Largely tunable band structures of few-layer InSe by uniaxial strain

TL;DR

This study demonstrates that uniaxial tensile strain can effectively tune the band structures of few-layer InSe, significantly shifting its optical properties and revealing potential for flexible optoelectronic applications.

Contribution

First experimental demonstration of uniaxial strain tuning of band structures in few-layer InSe, supported by density functional calculations showing layer-dependent effects.

Findings

Optical gap shifts by 90-100 meV per 1% strain in 4-8 layer InSe

Strain effect decreases with increasing layer number

InSe's tunable properties make it suitable for flexible optoelectronic devices

Abstract

Due to the strong quantum confinement effect, few-layer {\gamma}-InSe exhibits a layer-dependent bandgap, spanning the visible and near infrared regions, and thus recently draws tremendous attention.

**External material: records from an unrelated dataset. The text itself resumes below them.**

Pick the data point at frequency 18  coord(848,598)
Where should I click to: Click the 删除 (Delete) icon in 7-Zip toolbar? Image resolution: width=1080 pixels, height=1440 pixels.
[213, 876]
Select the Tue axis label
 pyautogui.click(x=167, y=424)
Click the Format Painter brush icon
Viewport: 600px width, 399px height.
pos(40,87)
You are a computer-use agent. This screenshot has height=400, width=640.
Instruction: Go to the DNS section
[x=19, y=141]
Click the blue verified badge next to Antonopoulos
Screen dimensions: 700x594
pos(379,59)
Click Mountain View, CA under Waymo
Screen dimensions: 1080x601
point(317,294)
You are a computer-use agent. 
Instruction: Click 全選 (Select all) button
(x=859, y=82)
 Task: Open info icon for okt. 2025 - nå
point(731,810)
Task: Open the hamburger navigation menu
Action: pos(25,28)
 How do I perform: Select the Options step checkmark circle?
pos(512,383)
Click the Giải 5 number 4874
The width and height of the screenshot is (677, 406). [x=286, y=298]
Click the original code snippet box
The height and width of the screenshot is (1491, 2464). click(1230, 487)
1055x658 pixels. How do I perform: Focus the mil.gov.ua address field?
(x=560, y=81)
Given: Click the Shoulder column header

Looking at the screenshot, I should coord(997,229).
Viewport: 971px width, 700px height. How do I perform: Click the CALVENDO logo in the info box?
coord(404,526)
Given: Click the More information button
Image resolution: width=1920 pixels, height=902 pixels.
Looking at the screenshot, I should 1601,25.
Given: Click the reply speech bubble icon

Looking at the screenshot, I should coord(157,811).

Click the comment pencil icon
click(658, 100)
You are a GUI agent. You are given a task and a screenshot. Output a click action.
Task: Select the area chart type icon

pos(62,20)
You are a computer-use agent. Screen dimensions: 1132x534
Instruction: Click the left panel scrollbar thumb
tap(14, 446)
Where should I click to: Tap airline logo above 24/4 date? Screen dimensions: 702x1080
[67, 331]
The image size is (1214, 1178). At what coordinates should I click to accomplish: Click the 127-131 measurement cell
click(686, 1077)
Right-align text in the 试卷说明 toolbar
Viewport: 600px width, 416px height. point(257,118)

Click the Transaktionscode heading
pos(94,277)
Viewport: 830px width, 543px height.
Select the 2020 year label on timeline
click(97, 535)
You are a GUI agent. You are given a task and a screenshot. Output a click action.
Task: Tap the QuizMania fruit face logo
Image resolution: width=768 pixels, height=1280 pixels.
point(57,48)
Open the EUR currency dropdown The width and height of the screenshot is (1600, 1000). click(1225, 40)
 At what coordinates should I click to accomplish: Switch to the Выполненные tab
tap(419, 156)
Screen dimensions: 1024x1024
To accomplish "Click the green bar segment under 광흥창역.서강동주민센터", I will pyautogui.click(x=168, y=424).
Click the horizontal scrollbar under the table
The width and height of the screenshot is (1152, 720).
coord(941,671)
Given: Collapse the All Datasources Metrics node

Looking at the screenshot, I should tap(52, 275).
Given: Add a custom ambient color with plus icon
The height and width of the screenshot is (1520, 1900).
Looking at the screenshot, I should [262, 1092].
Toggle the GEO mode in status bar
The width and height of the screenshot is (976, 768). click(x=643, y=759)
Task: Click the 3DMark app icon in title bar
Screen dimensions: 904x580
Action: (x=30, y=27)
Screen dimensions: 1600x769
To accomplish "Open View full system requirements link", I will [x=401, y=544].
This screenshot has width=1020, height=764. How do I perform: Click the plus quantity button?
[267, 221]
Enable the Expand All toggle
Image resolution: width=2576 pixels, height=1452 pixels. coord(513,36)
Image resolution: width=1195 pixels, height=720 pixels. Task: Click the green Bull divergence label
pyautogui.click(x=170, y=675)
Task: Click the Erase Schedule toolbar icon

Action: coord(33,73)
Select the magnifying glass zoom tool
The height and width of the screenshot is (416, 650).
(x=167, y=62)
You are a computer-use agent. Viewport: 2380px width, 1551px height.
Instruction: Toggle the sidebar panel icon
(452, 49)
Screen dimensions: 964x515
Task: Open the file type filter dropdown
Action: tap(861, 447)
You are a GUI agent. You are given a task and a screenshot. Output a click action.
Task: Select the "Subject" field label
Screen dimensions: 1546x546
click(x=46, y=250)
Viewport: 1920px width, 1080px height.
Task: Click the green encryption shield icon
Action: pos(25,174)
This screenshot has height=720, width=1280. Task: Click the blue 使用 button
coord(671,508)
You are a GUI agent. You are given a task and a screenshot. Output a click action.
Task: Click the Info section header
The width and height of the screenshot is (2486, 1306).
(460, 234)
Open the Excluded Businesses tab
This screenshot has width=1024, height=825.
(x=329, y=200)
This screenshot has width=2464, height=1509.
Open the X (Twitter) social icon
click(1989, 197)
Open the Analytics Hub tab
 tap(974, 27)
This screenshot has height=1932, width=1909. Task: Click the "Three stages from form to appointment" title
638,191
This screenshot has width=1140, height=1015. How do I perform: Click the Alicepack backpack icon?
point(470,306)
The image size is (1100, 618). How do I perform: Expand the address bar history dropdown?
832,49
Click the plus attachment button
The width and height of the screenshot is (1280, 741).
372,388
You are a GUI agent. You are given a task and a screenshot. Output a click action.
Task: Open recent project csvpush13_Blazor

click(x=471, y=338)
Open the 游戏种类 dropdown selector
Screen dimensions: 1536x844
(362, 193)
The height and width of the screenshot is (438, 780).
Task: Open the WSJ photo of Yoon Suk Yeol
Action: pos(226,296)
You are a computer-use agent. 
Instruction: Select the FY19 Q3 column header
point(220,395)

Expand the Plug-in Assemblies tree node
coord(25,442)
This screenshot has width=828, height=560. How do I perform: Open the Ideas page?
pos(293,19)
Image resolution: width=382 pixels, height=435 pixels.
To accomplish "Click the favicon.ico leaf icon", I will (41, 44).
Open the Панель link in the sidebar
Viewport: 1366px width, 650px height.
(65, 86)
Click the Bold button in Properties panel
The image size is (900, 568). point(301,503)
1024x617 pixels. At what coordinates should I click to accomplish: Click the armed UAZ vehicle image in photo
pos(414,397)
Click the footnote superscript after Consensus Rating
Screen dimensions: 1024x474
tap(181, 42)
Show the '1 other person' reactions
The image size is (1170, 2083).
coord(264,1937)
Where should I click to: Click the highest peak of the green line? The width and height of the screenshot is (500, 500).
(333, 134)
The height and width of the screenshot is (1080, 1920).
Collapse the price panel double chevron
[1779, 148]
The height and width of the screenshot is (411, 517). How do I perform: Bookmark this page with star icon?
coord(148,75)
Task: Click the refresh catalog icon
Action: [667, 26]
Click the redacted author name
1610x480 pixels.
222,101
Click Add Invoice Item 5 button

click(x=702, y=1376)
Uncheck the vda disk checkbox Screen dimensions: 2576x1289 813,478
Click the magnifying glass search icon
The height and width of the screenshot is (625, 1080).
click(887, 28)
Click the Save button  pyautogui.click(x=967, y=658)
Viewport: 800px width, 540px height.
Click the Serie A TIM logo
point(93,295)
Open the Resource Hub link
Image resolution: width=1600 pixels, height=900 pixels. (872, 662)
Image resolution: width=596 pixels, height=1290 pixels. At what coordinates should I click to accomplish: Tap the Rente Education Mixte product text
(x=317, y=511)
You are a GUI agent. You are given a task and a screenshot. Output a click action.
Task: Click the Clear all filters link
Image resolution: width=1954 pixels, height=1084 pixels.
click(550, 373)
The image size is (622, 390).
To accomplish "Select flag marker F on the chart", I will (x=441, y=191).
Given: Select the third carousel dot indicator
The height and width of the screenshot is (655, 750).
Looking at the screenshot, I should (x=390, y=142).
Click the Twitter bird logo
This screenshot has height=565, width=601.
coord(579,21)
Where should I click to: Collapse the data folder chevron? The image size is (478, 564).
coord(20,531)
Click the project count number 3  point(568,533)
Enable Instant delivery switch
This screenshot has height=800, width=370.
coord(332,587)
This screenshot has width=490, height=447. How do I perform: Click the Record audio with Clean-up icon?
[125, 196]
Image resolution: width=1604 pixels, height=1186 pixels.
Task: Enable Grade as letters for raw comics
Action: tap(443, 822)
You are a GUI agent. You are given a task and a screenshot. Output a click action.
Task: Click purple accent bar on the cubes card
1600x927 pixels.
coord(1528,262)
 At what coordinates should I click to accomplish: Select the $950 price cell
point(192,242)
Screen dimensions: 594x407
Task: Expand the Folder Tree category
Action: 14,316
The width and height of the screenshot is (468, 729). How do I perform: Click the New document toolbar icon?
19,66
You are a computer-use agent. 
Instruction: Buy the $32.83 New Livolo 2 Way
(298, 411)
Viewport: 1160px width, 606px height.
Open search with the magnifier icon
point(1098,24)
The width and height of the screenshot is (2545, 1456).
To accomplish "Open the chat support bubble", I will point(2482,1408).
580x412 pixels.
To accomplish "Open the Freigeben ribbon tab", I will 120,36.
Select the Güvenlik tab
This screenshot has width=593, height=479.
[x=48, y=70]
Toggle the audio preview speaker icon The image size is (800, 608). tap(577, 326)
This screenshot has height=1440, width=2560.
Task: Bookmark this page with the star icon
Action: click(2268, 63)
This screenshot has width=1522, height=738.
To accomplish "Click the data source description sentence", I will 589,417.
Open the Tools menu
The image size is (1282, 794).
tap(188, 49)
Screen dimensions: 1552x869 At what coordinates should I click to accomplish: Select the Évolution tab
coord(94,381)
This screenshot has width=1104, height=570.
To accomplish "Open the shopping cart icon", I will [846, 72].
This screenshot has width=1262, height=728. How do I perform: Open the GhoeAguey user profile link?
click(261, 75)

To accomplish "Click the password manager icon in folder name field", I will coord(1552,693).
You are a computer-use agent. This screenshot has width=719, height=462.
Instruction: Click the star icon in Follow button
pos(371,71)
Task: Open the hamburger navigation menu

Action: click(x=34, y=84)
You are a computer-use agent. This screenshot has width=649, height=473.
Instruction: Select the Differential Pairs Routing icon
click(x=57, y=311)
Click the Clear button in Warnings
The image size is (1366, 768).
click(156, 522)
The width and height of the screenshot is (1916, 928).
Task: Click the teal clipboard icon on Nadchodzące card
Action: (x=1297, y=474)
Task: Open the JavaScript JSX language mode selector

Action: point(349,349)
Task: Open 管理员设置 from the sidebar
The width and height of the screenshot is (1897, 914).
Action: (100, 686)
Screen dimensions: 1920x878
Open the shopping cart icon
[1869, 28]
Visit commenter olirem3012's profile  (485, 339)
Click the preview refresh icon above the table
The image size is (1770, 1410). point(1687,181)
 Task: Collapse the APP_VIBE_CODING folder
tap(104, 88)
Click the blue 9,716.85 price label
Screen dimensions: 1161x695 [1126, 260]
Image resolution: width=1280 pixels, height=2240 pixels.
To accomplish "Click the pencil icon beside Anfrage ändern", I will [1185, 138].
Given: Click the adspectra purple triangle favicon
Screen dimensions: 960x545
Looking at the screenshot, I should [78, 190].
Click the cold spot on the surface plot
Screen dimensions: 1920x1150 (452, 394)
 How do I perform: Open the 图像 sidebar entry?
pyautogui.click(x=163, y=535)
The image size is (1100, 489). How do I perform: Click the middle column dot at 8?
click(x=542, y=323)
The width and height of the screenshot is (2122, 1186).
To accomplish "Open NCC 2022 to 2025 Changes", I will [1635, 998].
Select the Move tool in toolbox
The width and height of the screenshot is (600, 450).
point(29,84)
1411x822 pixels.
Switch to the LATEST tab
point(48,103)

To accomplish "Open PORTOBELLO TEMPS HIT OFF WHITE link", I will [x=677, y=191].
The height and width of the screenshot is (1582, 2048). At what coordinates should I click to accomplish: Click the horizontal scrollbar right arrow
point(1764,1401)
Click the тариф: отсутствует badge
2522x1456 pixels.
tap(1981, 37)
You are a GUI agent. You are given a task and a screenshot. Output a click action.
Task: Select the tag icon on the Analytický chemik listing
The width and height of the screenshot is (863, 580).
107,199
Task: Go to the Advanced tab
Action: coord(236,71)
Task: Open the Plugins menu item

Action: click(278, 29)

As a two-dimensional material, the mechanical flexibility provides an additional tuning knob for the electronic structure. Here, for the first time, we engineer the band structures of few-layer and bulk-like InSe by uniaxial tensile strain, and observe salient shift of photoluminescence (PL) peaks. The shift rate of the optical gap is approximately 90-100 meV per 1% strain for 4- to 8-layer samples, which is much larger than that for the widely studied MoS2 monolayer. Density functional calculations well reproduce the observed layer-dependent bandgaps and the strain effect, and reveal that the shift rate decreases with increasing layer number for few-layer InSe. Our study demonstrates that InSe is a very versatile 2D electronic and optoelectronic material, which is suitable for tunable light emitters, photo-detectors and other optoelectronic devices.